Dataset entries
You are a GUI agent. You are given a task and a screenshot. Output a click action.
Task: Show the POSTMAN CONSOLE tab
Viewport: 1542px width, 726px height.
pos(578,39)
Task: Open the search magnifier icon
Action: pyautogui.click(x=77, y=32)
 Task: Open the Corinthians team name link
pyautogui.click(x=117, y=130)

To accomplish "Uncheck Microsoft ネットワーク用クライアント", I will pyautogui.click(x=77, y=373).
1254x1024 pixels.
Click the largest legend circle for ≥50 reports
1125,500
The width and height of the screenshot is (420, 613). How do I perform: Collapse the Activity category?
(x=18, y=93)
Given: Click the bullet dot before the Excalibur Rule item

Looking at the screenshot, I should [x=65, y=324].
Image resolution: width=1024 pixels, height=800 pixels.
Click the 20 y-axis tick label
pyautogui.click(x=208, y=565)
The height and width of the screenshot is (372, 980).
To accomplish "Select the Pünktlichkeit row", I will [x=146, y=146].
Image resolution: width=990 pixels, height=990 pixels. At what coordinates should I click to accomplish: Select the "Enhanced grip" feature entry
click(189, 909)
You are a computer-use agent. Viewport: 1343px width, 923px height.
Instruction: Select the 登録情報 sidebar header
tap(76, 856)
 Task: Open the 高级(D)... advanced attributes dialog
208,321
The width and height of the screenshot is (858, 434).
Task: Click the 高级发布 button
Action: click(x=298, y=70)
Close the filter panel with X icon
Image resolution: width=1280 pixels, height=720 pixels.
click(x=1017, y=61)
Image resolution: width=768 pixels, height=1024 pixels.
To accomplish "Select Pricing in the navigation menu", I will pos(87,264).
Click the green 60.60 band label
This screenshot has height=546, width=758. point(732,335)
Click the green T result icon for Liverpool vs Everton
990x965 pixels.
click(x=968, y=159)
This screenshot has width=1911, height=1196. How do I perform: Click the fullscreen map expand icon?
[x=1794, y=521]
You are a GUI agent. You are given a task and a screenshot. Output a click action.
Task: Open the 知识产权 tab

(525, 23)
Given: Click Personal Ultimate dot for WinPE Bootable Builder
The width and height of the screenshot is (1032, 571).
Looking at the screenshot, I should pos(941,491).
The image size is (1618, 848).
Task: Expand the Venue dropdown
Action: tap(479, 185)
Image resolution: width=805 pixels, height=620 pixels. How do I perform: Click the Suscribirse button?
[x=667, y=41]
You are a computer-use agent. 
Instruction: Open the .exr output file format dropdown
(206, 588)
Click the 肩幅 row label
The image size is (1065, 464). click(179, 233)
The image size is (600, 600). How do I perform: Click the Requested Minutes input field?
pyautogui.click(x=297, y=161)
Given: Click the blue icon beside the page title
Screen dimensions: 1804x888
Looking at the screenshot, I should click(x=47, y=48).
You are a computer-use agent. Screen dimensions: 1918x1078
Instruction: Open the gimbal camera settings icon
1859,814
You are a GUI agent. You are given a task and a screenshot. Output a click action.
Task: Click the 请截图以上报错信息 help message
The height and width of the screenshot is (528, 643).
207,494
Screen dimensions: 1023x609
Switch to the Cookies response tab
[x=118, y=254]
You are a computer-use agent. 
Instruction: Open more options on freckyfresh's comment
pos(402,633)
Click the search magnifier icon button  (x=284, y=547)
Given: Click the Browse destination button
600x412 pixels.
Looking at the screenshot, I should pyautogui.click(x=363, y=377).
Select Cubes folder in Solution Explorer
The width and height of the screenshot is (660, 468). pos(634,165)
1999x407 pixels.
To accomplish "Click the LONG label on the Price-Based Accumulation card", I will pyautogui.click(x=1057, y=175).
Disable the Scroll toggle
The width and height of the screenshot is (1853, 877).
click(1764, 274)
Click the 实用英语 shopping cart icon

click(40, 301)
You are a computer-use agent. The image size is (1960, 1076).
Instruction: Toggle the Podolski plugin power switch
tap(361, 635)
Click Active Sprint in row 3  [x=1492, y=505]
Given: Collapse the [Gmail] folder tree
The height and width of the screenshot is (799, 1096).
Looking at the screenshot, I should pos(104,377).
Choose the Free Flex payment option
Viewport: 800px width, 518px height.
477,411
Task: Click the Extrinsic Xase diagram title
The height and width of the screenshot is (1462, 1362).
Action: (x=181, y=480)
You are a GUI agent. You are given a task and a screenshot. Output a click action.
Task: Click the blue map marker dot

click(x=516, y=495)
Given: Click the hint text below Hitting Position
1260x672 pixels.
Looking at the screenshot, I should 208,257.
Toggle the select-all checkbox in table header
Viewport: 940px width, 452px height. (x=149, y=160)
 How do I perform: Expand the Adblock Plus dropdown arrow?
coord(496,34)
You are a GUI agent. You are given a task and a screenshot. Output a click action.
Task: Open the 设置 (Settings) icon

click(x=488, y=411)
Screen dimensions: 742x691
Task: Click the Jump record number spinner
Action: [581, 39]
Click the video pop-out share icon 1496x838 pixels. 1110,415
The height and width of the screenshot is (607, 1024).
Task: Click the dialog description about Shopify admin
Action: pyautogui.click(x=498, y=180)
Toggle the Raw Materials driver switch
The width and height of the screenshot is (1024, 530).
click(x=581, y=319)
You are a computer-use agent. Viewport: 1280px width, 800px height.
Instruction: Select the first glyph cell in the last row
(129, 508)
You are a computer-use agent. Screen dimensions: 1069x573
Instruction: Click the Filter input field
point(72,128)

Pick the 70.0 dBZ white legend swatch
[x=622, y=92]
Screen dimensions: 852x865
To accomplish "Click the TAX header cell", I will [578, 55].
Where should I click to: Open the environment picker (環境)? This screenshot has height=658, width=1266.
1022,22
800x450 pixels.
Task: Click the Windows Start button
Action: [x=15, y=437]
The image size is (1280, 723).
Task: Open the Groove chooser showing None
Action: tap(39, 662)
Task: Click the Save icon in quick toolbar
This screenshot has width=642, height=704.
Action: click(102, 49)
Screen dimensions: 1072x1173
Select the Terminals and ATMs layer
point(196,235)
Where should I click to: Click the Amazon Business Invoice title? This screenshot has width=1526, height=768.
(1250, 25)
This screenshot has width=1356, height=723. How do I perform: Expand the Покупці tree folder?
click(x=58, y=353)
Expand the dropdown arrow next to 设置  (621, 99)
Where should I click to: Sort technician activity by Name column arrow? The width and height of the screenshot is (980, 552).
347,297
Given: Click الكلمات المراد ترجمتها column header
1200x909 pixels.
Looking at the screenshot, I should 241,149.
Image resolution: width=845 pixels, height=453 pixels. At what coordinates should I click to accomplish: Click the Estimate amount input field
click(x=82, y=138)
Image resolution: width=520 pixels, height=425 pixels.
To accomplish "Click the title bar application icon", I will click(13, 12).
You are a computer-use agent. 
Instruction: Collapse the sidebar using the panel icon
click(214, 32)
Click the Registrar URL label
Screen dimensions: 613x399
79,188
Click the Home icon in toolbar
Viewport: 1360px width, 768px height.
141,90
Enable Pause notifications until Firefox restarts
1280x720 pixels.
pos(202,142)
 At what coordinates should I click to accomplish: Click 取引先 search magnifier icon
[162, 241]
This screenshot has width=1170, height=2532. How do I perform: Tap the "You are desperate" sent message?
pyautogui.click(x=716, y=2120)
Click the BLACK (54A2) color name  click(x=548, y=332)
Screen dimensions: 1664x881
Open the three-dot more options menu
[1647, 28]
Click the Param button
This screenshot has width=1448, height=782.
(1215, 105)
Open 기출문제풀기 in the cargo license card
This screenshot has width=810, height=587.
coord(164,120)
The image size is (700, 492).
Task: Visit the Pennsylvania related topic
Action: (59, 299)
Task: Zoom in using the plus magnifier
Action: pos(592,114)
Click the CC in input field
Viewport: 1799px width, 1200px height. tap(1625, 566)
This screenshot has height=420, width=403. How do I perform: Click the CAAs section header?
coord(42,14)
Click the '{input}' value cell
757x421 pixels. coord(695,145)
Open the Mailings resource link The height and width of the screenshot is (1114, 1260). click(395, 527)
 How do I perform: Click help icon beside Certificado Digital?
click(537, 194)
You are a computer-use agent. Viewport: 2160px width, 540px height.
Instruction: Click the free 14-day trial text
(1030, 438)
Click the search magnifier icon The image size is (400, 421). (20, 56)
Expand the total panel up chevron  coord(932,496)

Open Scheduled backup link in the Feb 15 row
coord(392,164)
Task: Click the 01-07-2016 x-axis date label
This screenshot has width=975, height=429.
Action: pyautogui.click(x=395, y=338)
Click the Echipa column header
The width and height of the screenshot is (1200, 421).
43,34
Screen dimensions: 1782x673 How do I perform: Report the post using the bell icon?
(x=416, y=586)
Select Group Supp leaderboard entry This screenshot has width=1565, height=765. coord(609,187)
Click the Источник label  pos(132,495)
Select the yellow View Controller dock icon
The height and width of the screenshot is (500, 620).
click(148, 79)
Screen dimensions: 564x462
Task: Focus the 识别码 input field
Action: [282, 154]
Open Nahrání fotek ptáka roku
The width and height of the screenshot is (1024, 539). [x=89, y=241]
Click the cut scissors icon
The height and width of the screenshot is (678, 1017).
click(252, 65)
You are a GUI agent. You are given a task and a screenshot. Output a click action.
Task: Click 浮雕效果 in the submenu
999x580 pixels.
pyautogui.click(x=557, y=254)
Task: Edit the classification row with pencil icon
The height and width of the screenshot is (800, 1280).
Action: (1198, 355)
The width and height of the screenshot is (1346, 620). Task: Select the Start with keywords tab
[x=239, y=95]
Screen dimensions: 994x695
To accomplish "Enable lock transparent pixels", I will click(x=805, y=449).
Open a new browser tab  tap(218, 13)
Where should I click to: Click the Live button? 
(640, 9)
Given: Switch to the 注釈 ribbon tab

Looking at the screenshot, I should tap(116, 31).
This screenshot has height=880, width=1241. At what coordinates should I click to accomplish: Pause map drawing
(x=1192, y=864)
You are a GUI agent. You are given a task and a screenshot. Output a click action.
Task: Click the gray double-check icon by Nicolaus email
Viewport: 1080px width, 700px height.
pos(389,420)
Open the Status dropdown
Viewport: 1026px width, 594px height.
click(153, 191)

### Exercise requirements:
Output, from the data above, the lines from the line with "999x580 pixels." to the line with "Screen dimensions: 994x695" exactly as they stand, both ends included and nothing else.

### Exercise result:
999x580 pixels.
pyautogui.click(x=557, y=254)
Task: Edit the classification row with pencil icon
The height and width of the screenshot is (800, 1280).
Action: (1198, 355)
The width and height of the screenshot is (1346, 620). Task: Select the Start with keywords tab
[x=239, y=95]
Screen dimensions: 994x695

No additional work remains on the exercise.